[WHAT IS REQUIRED]
From the line with "Task: Open the Configurations YAML tab" to the line with "Click the green up arrow beside PX 500", output every line below exactly, both ends included. Skip the pictures.

[RECORDS PROVIDED]
※

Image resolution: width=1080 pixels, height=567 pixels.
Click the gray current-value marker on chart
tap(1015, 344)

※

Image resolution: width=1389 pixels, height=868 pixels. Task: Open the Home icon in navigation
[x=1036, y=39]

※

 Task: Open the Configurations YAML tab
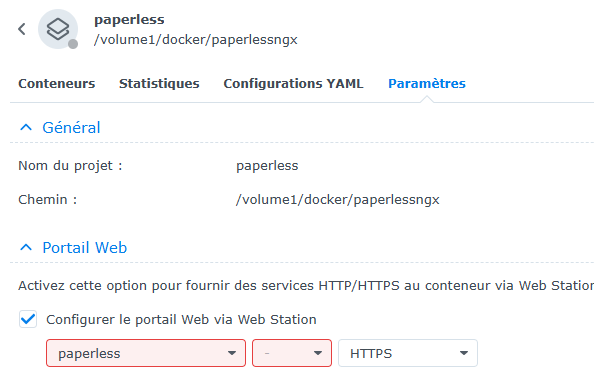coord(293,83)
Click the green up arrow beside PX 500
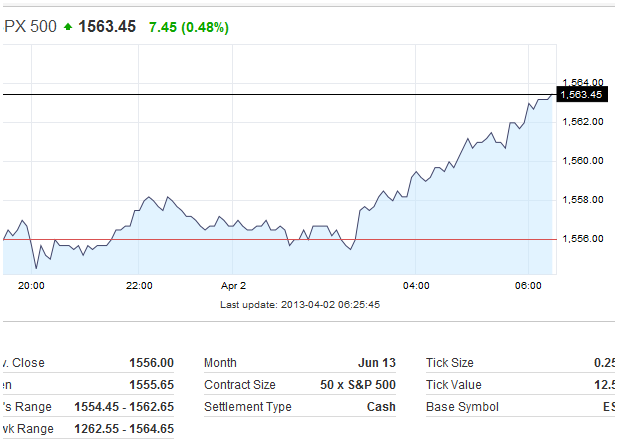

※

[WRITTEN RESPONSE]
 Task: Open the Configurations YAML tab
coord(293,83)
Click the green up arrow beside PX 500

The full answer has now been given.